All’epoca del loro secondo album, nel settembre del 1970, i Black Sabbath avevano già scioccato il mondo (musicale e non) grazie al loro epocale debutto. Suoni cupi, atmosfere lugubri, una cover inquietante, una evidente fascinazione per tutto ciò che è occulto, magico e misterioso rappresentano gli ingredienti essenziali per dar vita ad una nuova corrente che da li a pochi anni farà milioni di proseliti: l’heavy metal. Il sound del gruppo è una miscela di hard rock e psichedelia caratterizzato dai poderosi power chords di Tony Iommi, dalla rocciosa sezione ritmica di Geezer Butler (basso) e Bill Ward (batteria) e dal raglio agonico del cantante Ozzy Osbourne. Tecnicamente non si avvicinano nemmeno ai ben più celebrati “colleghi” quali Led Zeppelin o Deep Purple, ma i Black Sabbath hanno il potere di scrivere testi altamente evocativi, che uniti a melodie ipnotiche ed ad uno spiccato gusto per la teatralità, gli conferisce uno stile unico ed inconfondibile. Alla fin fine sono solo un ex gruppo blues con tendenze hippie ma l’appeal sui giovani adolescenti delusi dalla rovinosa fine della “summer of love” è innegabile. I benpensanti del tempo, ovviamente, non sono dello stesso parere e la band diviene oggetto di critiche spietate. A questo punto Osbourne e soci cambiano direzione rivolgendo la loro attenzione alle debolezze, alle deviazioni, alle paure più recondite dell’animo umano.

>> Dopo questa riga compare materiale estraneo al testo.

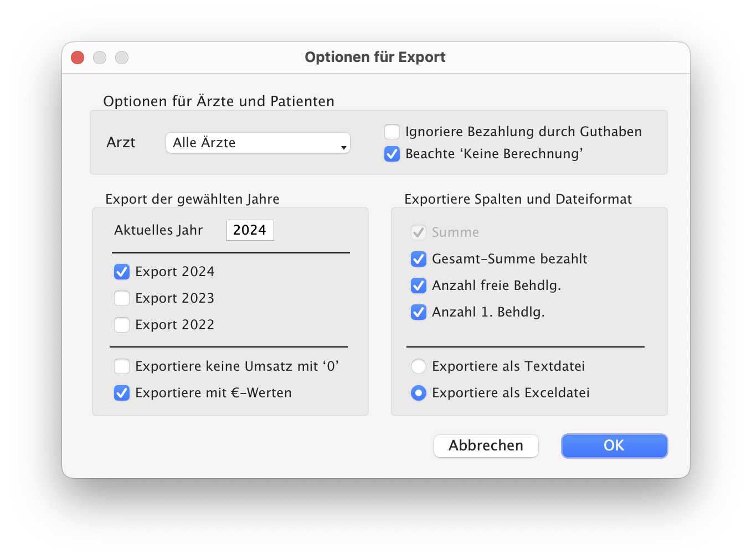Uncheck the Export 2024 checkbox
The height and width of the screenshot is (560, 752).
point(122,272)
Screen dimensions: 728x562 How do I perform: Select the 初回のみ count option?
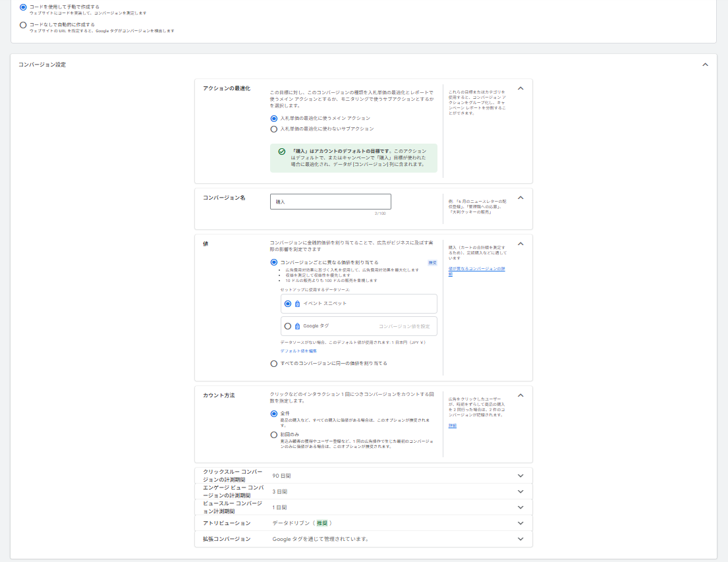tap(274, 435)
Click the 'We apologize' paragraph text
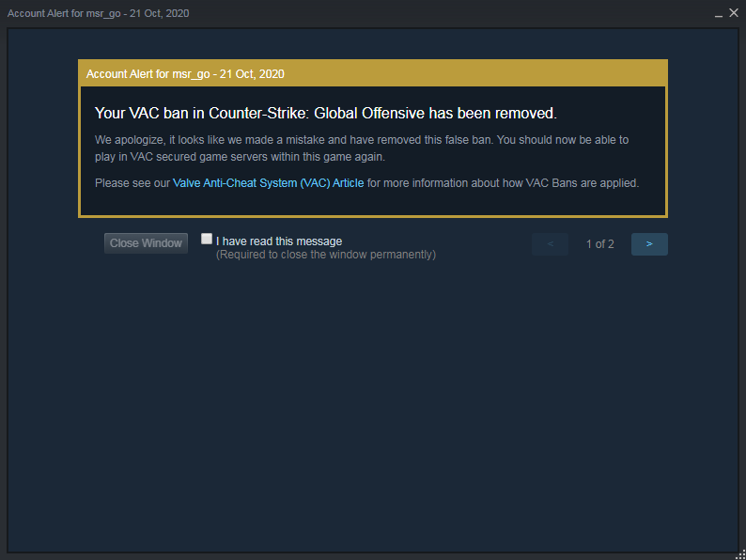 [362, 148]
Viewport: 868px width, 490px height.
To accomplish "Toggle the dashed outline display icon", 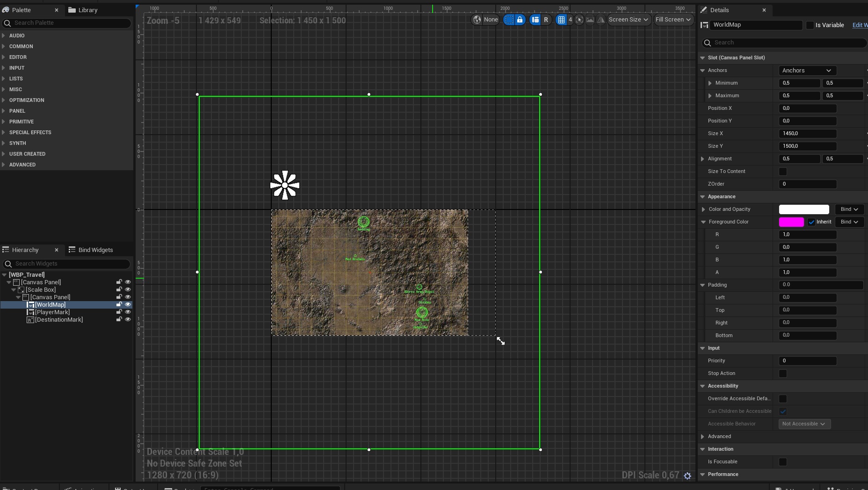I will coord(509,20).
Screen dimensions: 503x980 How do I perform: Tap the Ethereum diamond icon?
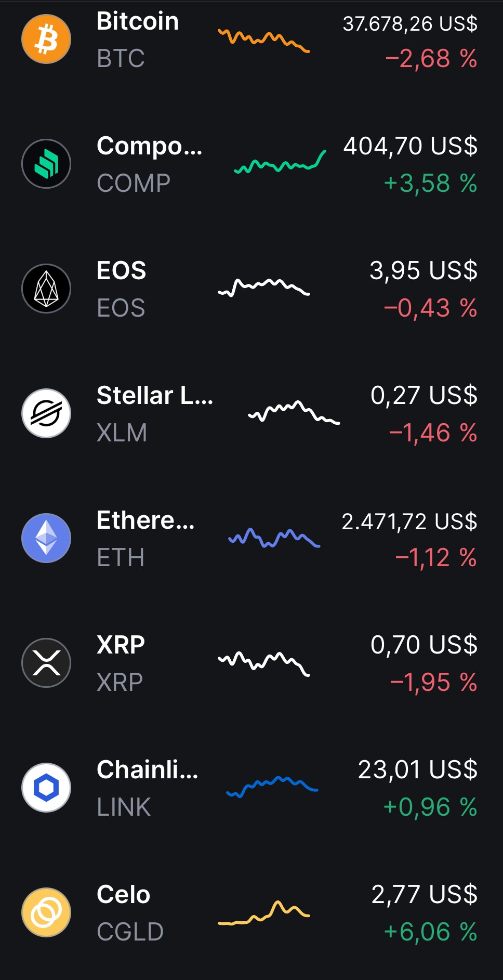point(46,538)
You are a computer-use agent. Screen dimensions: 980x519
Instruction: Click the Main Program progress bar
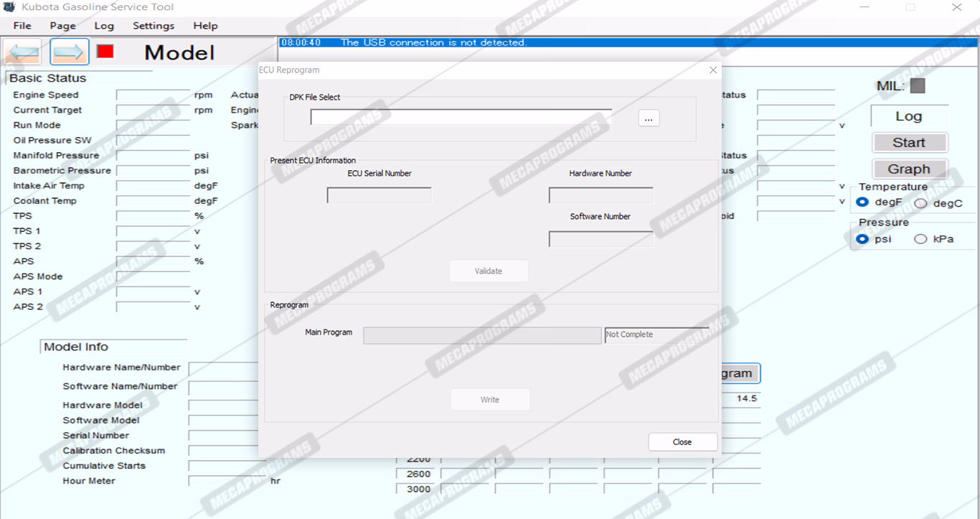(482, 335)
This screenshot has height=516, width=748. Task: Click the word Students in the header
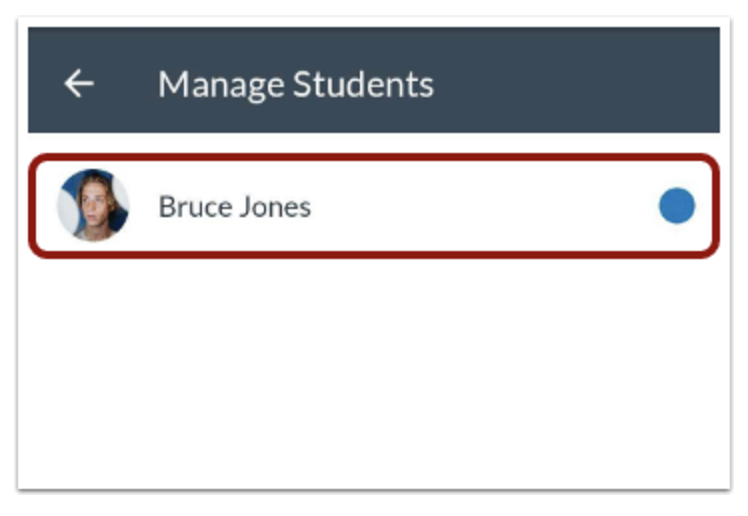click(363, 84)
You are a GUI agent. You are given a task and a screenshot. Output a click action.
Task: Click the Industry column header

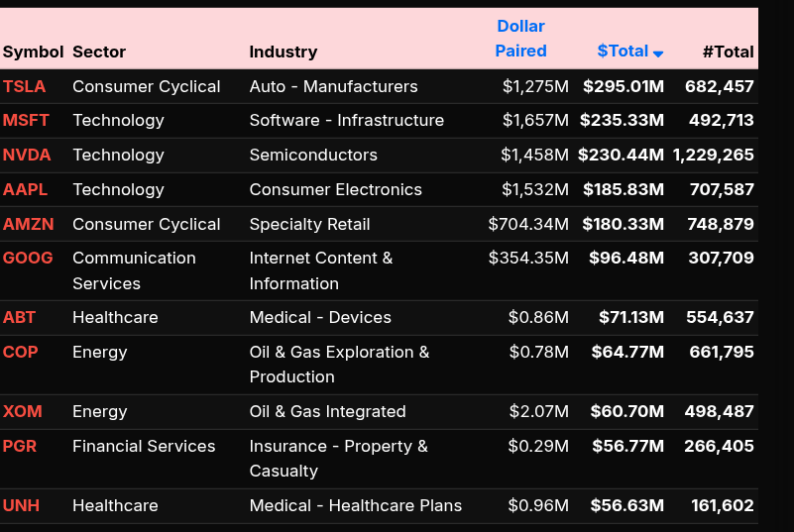coord(283,52)
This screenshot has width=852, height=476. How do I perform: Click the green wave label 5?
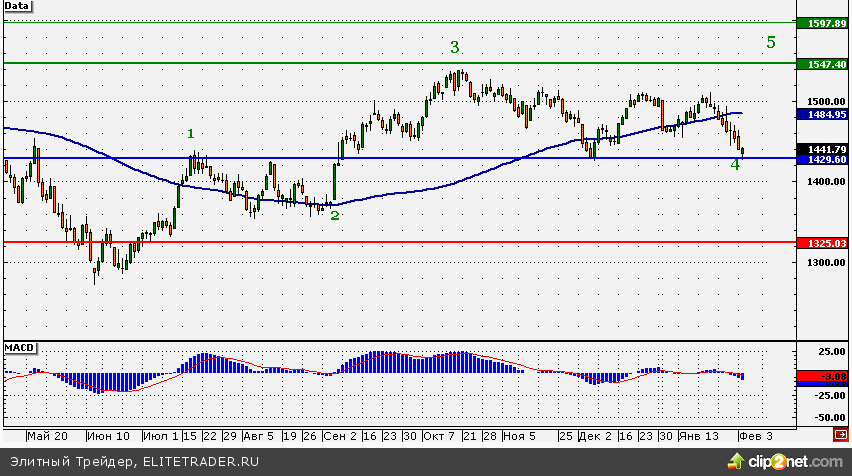click(x=770, y=42)
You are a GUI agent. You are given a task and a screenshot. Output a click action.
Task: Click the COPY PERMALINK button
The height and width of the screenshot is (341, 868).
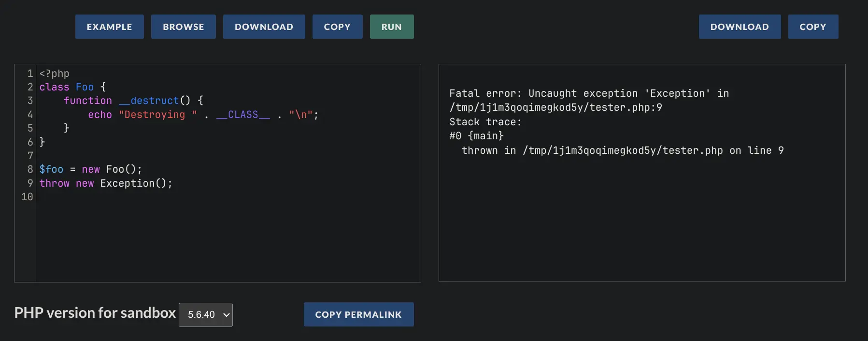coord(358,315)
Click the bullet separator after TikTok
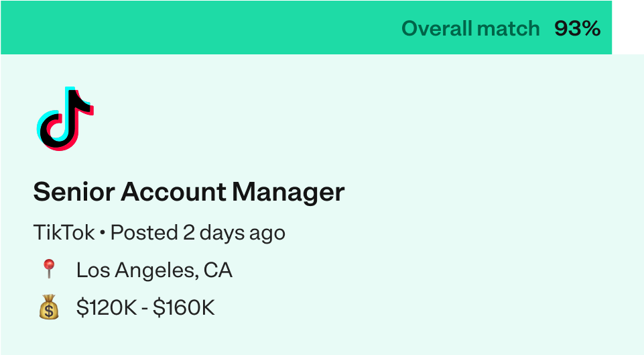Viewport: 644px width, 355px height. click(x=103, y=234)
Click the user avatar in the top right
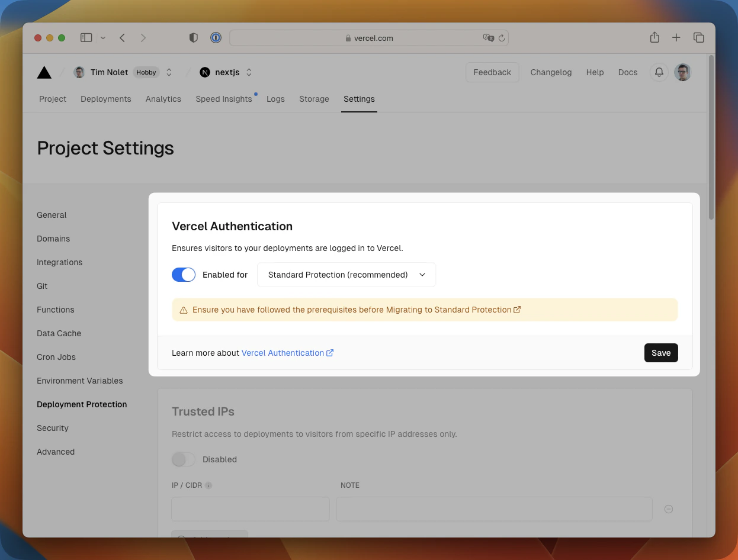The width and height of the screenshot is (738, 560). coord(682,72)
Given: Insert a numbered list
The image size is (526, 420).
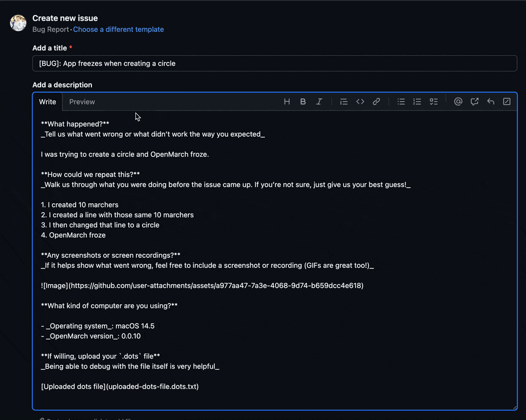Looking at the screenshot, I should point(418,101).
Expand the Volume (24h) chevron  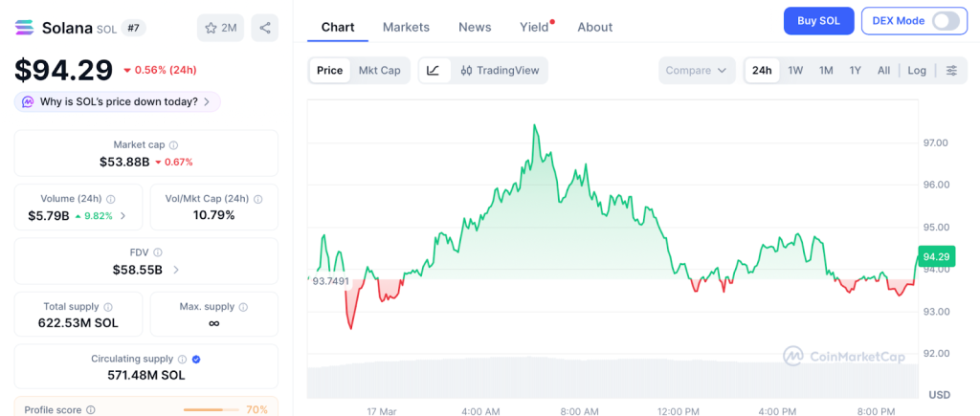pos(123,216)
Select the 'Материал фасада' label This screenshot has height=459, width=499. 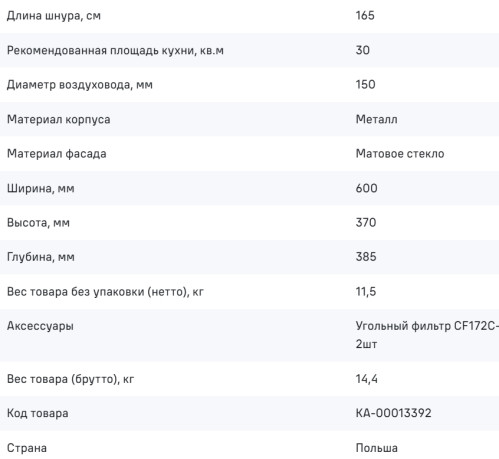[x=57, y=154]
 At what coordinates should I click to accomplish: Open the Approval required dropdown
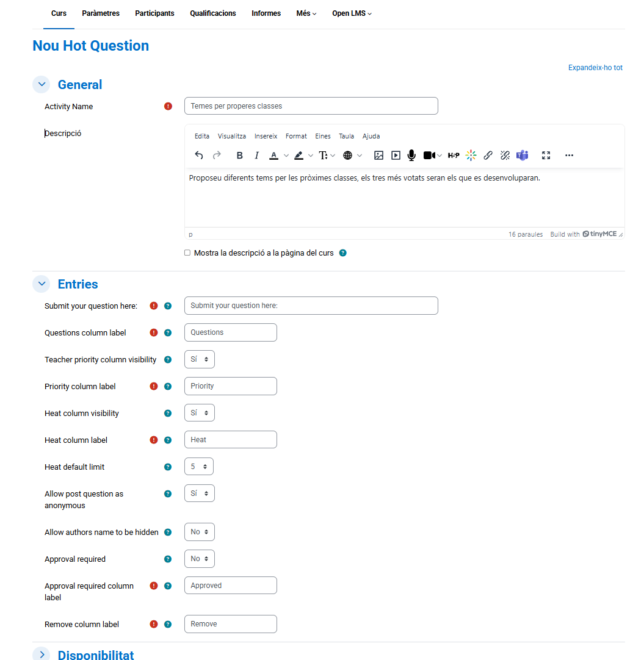(200, 559)
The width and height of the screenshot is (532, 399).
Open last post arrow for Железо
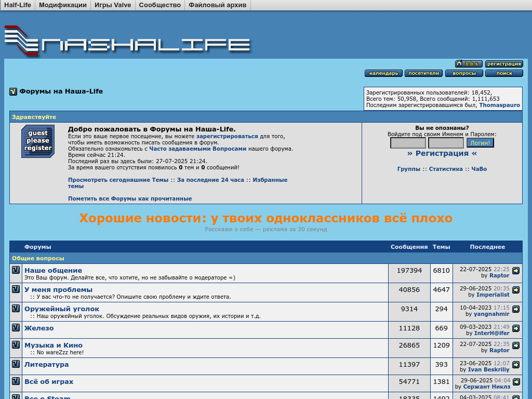(x=515, y=328)
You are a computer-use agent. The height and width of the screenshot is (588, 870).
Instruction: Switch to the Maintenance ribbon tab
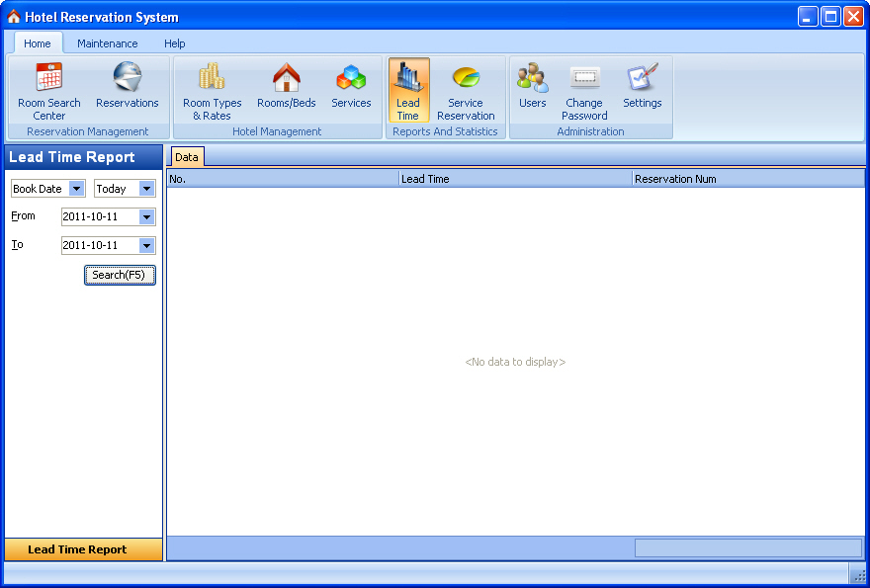[x=108, y=43]
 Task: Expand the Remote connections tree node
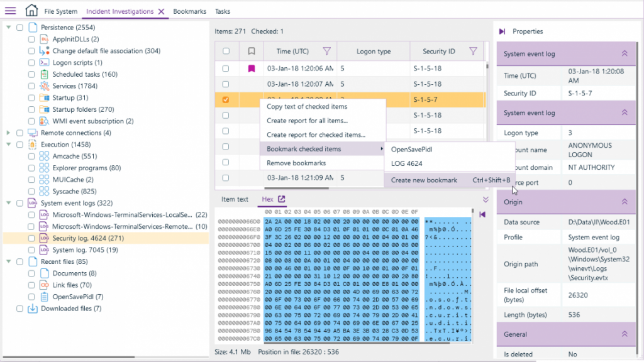click(8, 133)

“Sul loro secondo album estremamente heavy metal, Paranoid, ci sono lamenti sulla distruzione della guerra e l’ipocrisia dei politici, i pericoli della tecnologia, e i pericoli dell’abuso di droga” (Rolling Stone-1970)
La straniante tirata antimilitarista di War Pigs, la poderosa ed alienata Paranoid, la dilatata Planet Carvan, la fantascientifica Iron Man, l’inquietante Electric Funeral, la marcia tossica di Hand Of Doom, la torrenziale Rat Salad (unico brano strumentale del disco), la violenta Fairies Wear Boots, rappresentano tutte tessere di un mosaico atto a scandagliare la metà oscura che ogni uomo ha dentro di se. Il risultato è un album violento, pesante, pauroso ma anche estremamente affascinante, significativo, culturalmente e sociologicamente importante. La generazione dei figli dei fiori entra nell’autunno degli anni ’70 incerta sulle gambe, squassata da dubbi, rabbia, delusione, alienazione e angoscia. Questo cantano i Black Sabbath ed è proprio questo ad attrarre e respingere il pubblico.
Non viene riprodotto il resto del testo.